Turn the part of the material that opens with the line containing "Given: Select the Result Grid tab label" and runs through the end of the material into a JSON list of strings, one string per line and blank lines left out. Leave the pictures out of the answer.

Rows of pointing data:
'''

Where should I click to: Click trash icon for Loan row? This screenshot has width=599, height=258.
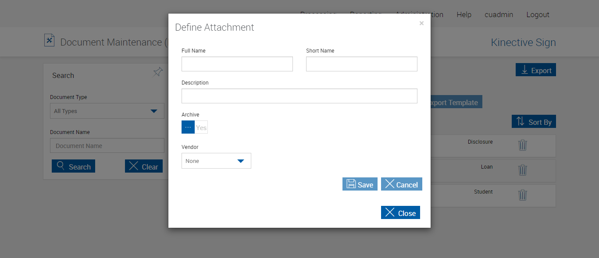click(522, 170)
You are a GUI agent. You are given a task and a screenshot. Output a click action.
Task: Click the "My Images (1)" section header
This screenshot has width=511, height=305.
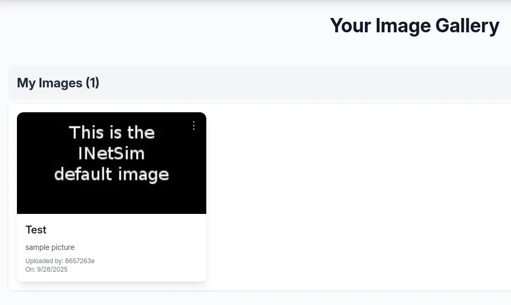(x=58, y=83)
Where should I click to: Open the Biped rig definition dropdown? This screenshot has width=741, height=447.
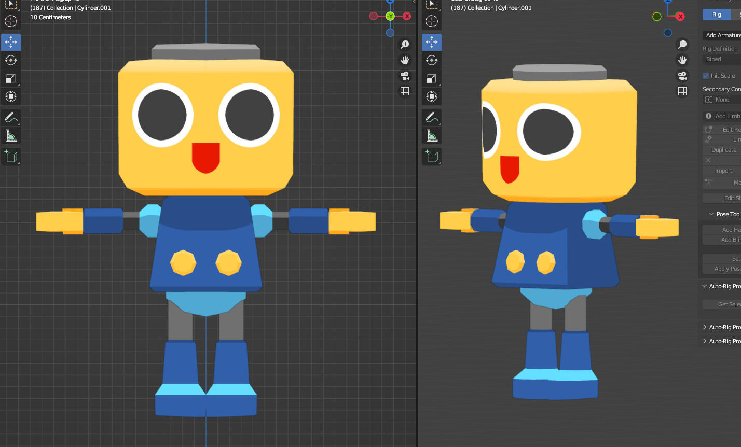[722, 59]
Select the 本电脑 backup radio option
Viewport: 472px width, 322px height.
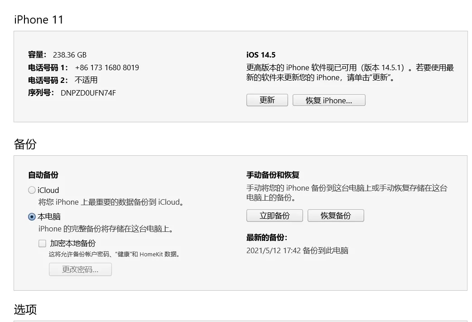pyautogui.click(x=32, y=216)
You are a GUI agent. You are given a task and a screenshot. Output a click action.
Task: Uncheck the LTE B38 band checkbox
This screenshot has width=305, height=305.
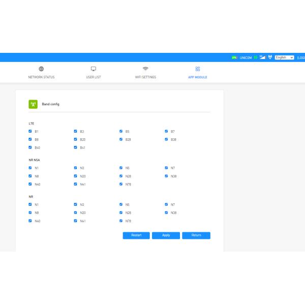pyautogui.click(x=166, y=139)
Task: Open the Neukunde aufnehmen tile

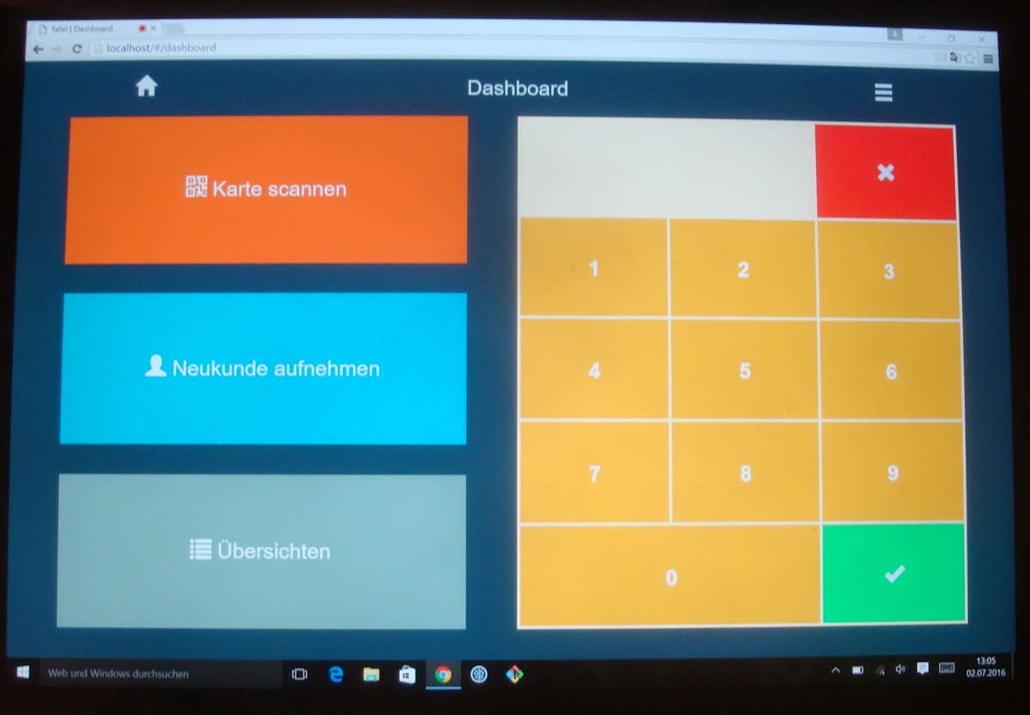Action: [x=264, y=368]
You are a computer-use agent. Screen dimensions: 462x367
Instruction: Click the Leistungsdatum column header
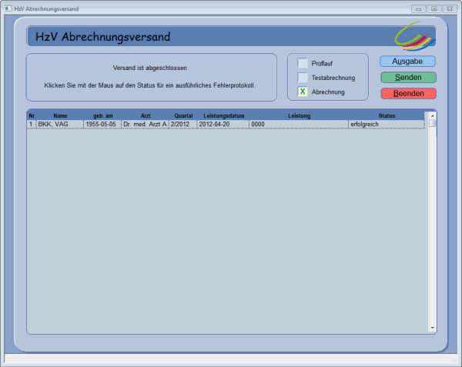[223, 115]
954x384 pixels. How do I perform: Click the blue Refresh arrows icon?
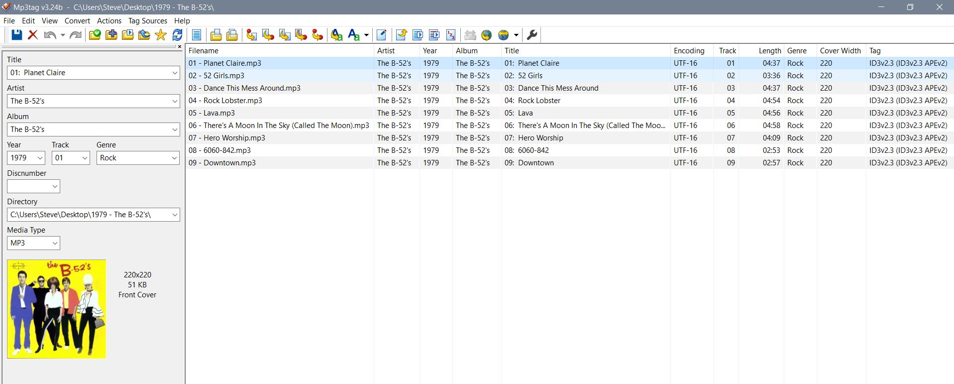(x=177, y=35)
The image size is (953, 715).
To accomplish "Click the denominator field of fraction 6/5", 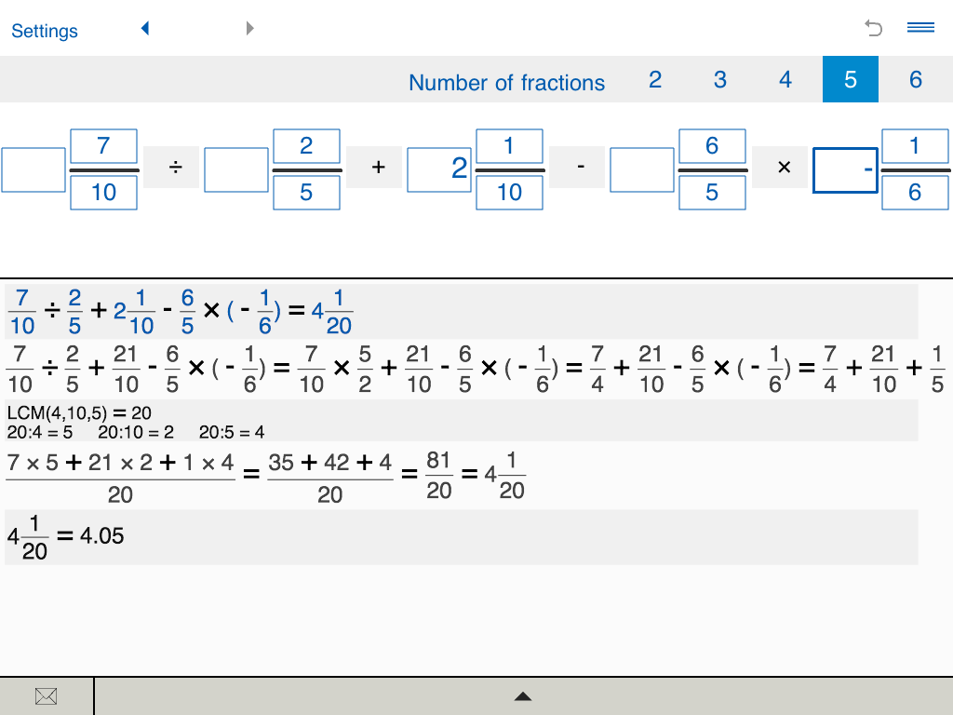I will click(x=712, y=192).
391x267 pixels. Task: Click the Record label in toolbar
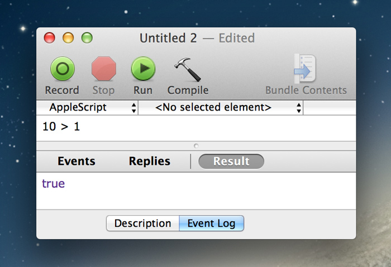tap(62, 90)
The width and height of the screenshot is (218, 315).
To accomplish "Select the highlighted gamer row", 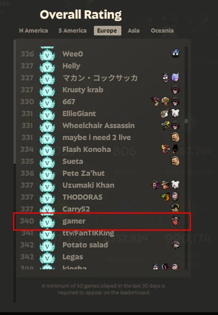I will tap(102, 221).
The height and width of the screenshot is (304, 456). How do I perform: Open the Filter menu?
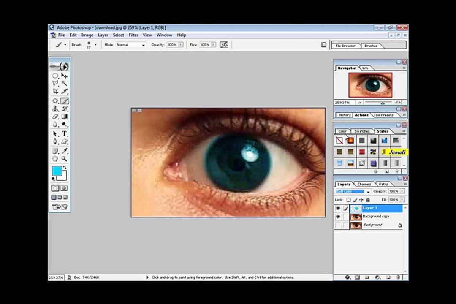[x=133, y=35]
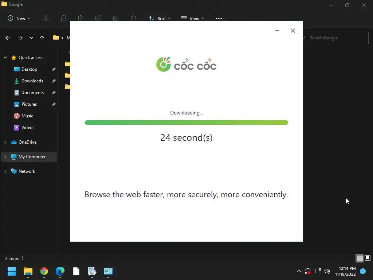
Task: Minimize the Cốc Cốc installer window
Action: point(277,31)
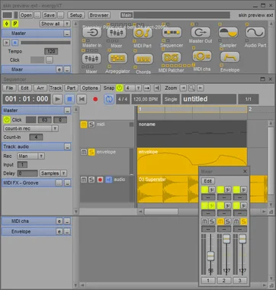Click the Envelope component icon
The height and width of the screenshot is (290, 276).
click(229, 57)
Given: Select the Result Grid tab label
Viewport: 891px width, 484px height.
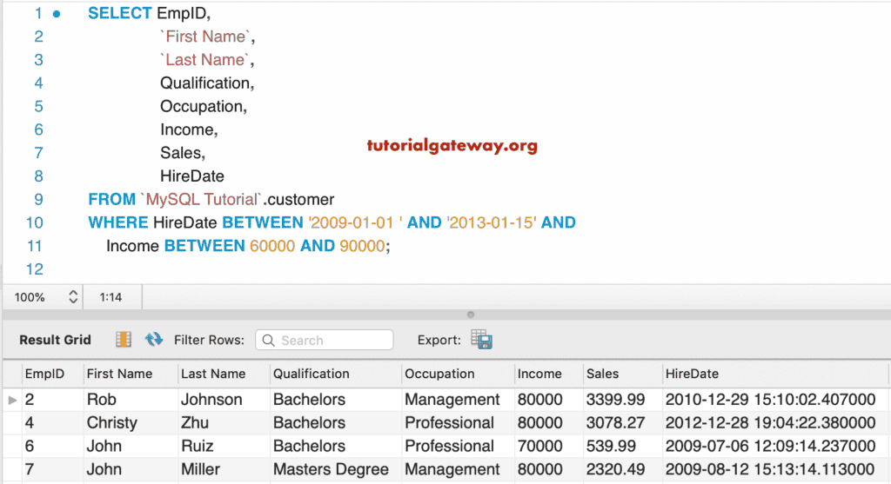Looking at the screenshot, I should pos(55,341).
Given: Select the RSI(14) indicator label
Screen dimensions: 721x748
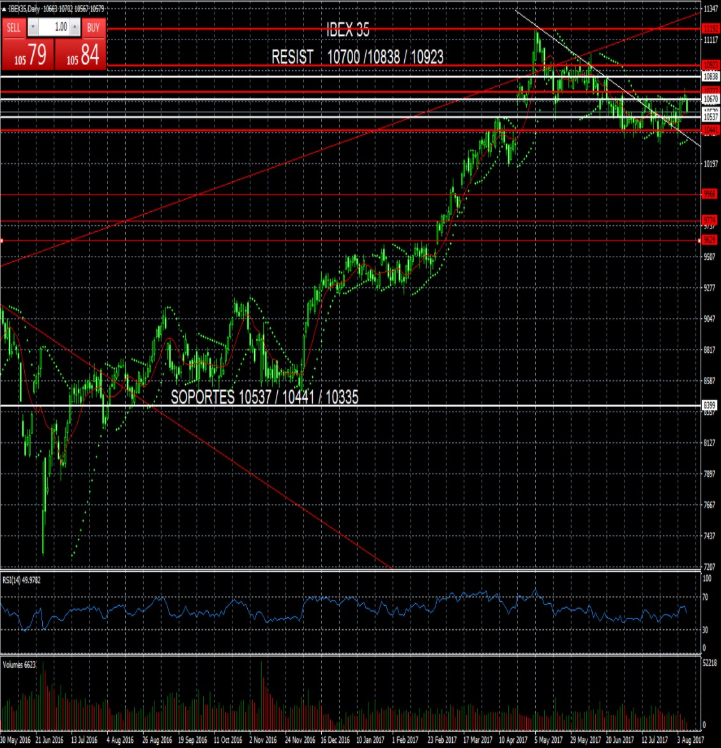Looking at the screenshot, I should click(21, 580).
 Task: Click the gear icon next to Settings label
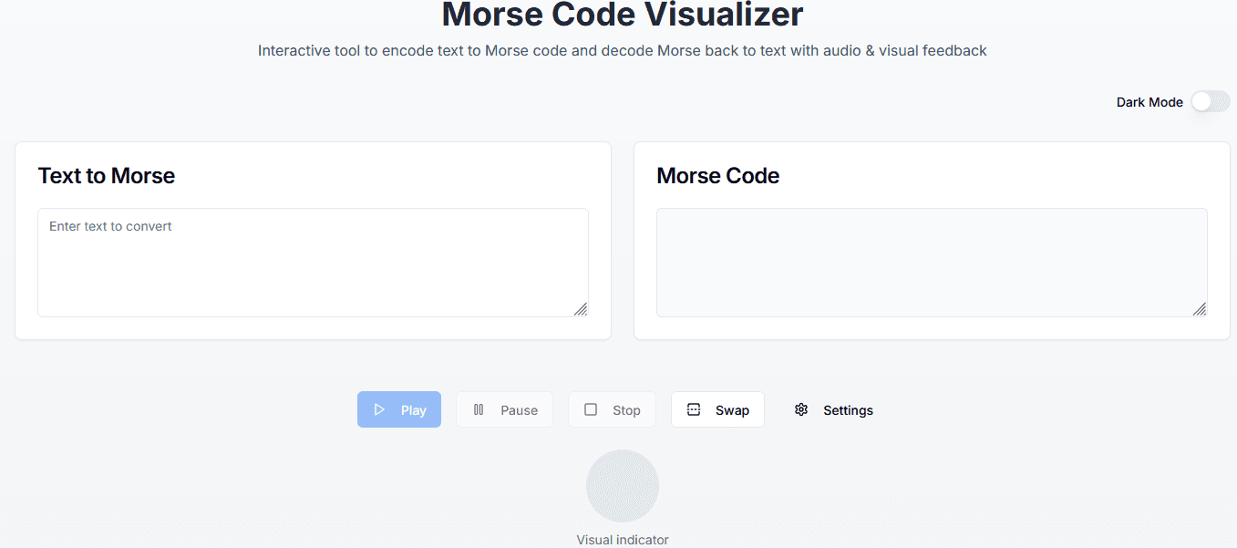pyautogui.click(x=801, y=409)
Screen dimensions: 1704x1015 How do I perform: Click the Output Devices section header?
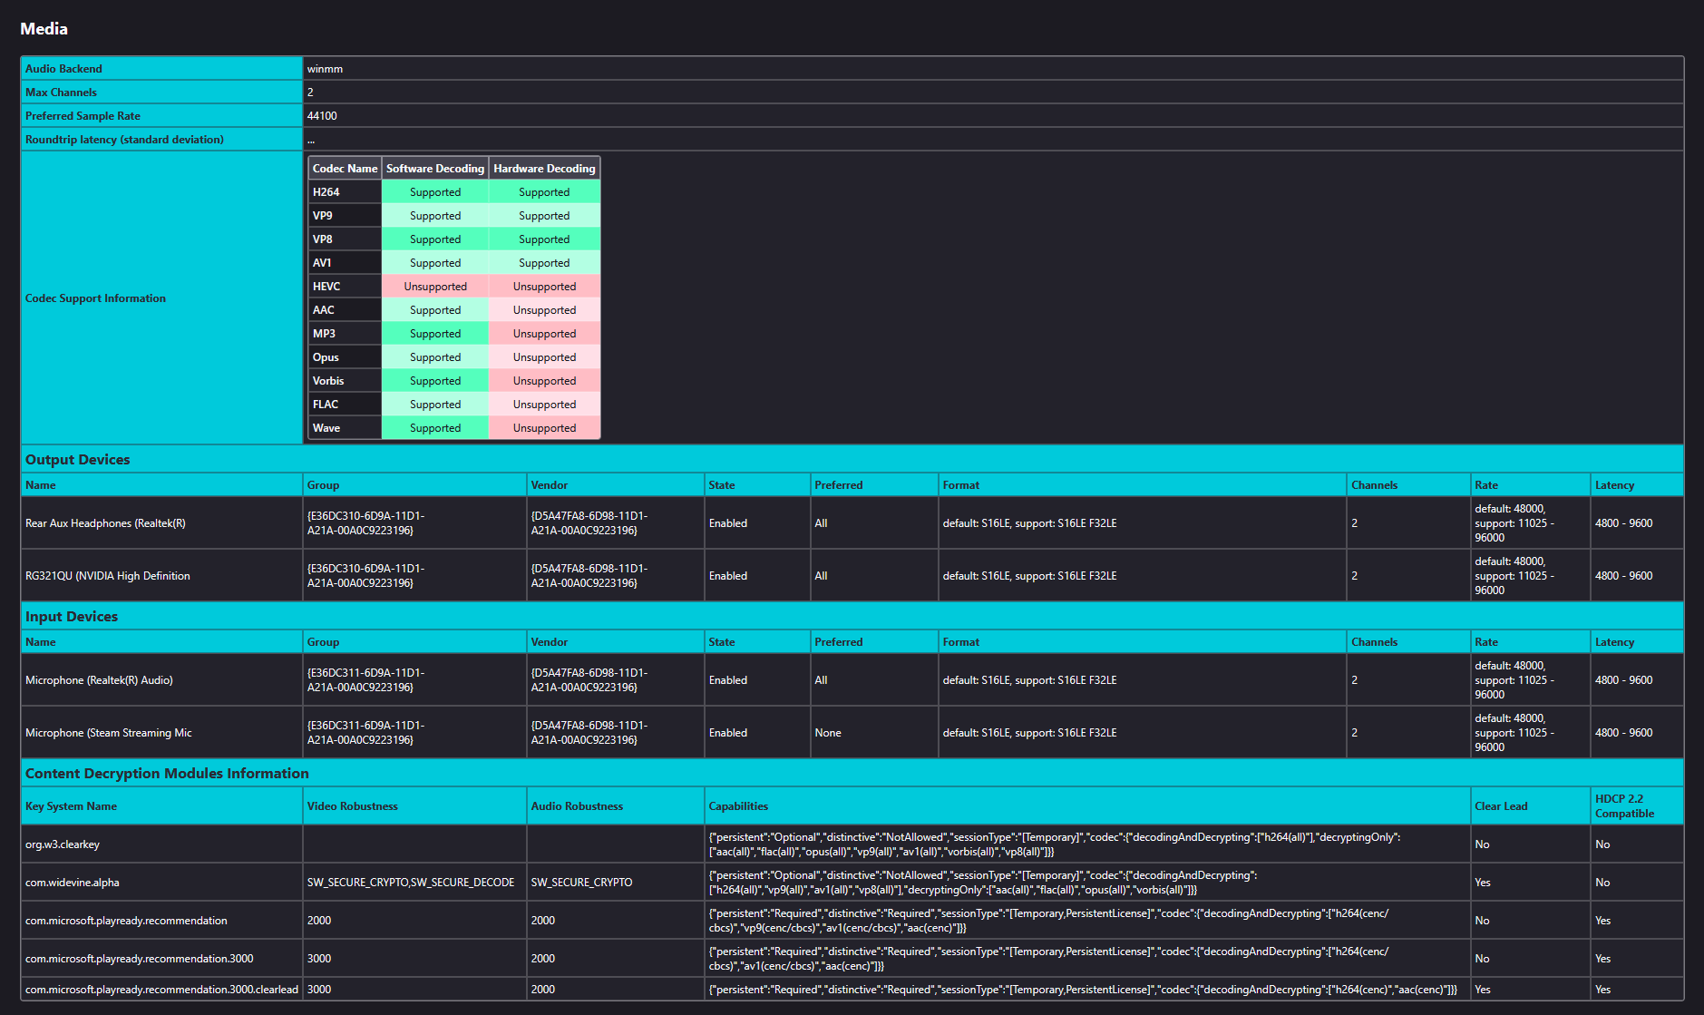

'''

Reply to the exercise >>
[
  "Given: Select the Result Grid tab label",
  "Viewport: 891px width, 484px height.",
  "Looking at the screenshot, I should pos(55,341).",
  "Given: Select the RSI(14) indicator label",
  "Screen dimensions: 721x748",
  "Looking at the screenshot, I should click(21, 580).",
  " Task: Click the gear icon next to Settings label",
  "pyautogui.click(x=801, y=409)",
  "Screen dimensions: 1704x1015 How do I perform: Click the Output Devices section header?"
]